The existence of multiple versions of a composition is nothing unusual in Dürer’s oeuvre. He was famously methodical, producing preparatory studies, variants, and refinements as part of his working process. What made Una Vilana Windisch exceptional was not merely its similarity to the British Museum drawing, but the degree of that similarity. When the two works were digitally superimposed, their contours aligned with uncanny precision. This was not a loose copy, nor a workshop echo. It was, line for line, nearly the same drawing.
The portrait’s modern history is equally dense. Since the 1970s, Una Vilana Windisch has undergone sustained art historical, forensic, and technical scrutiny.

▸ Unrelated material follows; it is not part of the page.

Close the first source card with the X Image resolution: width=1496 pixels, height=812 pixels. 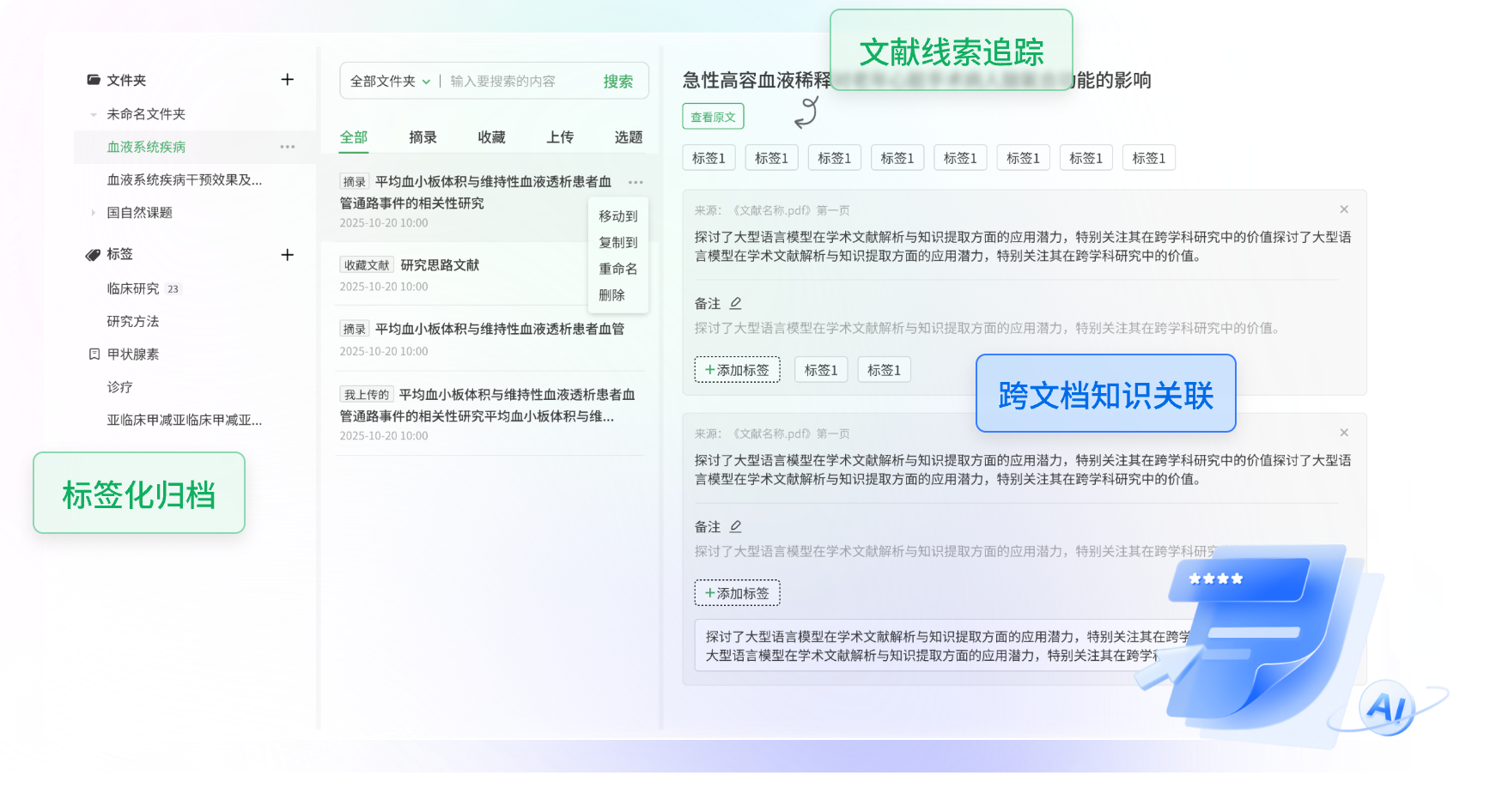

A handwriting expert compared the monogram, date, and inscription with authenticated letters by Dürer, concluding that the writing was a genuine, spontaneous autograph rather than a traced or imitative signature. Scientific analysis reinforced this conclusion. Infrared imaging revealed an underdrawing consistent with Dürer’s working methods. Ultraviolet light showed no evidence of modern retouching. Material testing confirmed the use of iron-gall ink on lime-treated vellum, entirely consistent with early sixteenth-century practice.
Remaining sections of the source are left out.